Labourers with Socialist Consciousness and Culture
In the last week or so, I have been reading an excellent book on education reform during the Cultural Revolution called, “Rise of the Red Engineers: The Cultural Revolution and the Origins of China’s New Class” by Joel Andreas. Andreas’ account is perhaps the most conventionally “Maoist” account of the GPCR, however, unlike many of his predecessors and contemporaries Andreas has attempted develop a theoretical framework through which one could explain the rise of a new elite class in China. He has dubbed this new class, “the red engineers”, as most of the current Chinese political regime, like their Soviet forbearers, have engineering degrees and have developed a technocratic regime through the uneven distribution of cultural and political capital. Andreas argues, as many have, that the GPCR was a great attempt to deepen the socialist revolution through the redistribution of cultural and political capital. Andreas posits that the GPCR could be characterized by attacks on 1) cultural capital but not political capital; 2) political capital but not cultural capital and 3) on both political and cultural capital. Prior to the GPCR most of the political leadership of the CPC was not highly educated and the majority of the revolutionary membership were peasants and workers who had very low if any education at all. But their involvement in the Chinese revolution had given them enormous political capital. On the other hand, the oppressing classes and the petit-bourgeoisie (teachers, professors etc) had incredibly high levels of cultural capital. Indeed, in the post-liberation years universities remained largely in the hands of these oppressing and petit-bourgeois classes. These classes did not possess political capital and few joined the communist party. However, the failure of the GPCR was caused by the actual merging of cultural and political capital in the formation of the ‘red engineers’ i.e. the rise of a set of individuals that were both educated at Tsinghua University, largely in engineering, thus possessing a great amount of cultural capital and had also accumulated a large amount of political capital through their membership in the YCL and the Party.

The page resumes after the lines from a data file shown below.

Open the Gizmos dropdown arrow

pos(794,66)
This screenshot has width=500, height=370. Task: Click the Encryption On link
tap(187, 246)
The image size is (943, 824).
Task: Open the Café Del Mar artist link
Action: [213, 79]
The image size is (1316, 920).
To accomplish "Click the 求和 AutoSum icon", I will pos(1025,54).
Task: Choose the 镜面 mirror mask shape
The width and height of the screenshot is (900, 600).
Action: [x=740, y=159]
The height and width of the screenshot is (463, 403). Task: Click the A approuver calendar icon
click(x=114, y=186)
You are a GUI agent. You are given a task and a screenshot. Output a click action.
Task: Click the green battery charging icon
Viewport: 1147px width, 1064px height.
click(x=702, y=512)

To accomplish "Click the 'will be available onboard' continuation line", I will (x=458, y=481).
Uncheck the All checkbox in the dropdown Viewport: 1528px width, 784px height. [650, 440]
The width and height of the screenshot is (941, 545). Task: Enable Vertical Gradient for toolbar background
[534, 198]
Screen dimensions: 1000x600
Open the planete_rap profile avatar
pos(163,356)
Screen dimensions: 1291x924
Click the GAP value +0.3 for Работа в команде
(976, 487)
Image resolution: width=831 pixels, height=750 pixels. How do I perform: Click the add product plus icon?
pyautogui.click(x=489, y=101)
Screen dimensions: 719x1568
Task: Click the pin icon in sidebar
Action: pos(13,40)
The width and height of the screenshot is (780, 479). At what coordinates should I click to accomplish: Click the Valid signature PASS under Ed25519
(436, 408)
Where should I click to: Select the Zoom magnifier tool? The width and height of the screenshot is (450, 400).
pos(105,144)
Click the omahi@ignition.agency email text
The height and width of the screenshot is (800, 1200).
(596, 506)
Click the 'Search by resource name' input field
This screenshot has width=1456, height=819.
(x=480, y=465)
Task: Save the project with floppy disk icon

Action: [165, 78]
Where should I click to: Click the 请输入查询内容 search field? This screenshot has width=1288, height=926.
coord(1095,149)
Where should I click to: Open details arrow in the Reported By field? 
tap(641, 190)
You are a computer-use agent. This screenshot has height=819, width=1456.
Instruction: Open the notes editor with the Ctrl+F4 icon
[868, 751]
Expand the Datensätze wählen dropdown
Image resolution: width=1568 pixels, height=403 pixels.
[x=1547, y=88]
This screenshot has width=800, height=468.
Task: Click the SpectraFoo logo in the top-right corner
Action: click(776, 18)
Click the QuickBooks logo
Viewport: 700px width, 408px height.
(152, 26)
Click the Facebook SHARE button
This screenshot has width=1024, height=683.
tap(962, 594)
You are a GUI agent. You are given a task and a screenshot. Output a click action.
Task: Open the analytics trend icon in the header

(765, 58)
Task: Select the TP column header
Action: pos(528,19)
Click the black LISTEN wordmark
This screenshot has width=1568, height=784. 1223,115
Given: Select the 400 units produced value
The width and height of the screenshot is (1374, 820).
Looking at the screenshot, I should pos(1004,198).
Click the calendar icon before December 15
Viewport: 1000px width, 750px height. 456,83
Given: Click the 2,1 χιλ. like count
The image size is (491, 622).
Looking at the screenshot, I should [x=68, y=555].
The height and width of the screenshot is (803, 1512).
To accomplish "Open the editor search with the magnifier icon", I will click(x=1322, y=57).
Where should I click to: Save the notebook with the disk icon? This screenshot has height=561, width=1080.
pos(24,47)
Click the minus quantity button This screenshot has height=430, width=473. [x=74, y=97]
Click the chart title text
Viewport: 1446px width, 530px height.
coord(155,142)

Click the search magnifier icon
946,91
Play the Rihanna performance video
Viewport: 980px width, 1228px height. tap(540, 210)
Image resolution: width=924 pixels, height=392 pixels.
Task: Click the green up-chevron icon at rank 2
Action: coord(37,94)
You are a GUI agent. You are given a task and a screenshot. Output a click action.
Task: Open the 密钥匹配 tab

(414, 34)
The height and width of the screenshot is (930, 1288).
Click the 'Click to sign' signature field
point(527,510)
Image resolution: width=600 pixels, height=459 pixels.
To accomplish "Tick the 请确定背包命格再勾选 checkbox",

Anyways, one of the initiatives that the CPC, led by the radicals, had in 1972/1973 was the idea of a labourer with socialist consciousness and culture. These were students that enrolled in university classes but were forced to actually gain real world skills and engage in manual labor (these students were soon to be supplemented by part-time students who were workers etc. who took classes in the evening and worked in their factories and fields during the day – these were called the worker-peasant-solider students). These labourers with socialist consciousness an culture were required to be part of a worker, peasant or military brigade and engage in manual labor like the rest of the masses. Often the engineering students for example would have had to work in the factory that was affiliated to the university. They were no longer red and expert, but rather simply parts of the working class that had worked hard like everyone else and had enjoyed the privilege to attend university classes full time and thus had develop a socialist consciousness and culture. Needless to say that the revisionists in the CPC fought this tooth and nail.
This is a form of education that I actually wish we got around the world. I know that many of us have worked in service sector jobs, I definitely have and hated it, but I think it would not be a bad thing for us to be required to occasionally work in the physical field that we study as part of the education process. So, someone like myself, who largely studies politics should ideally be required as part of my formal education to be involved in a military brigade for example; it would probably would result in a lot fewer professors and politicians speaking in favour of war. Furthermore, I think it would ameliorate a crisis that many graduate students have about lacking a tangible skill. I am not suggesting that we shouldn’t study theory/philosophy or any abstract field but that we should see the entire process that flows from our studies. Otherwise, we risk simply reproducing the division of mental and manual labor which finally caused the death of the communist movements in all of the former socialist countries around the world.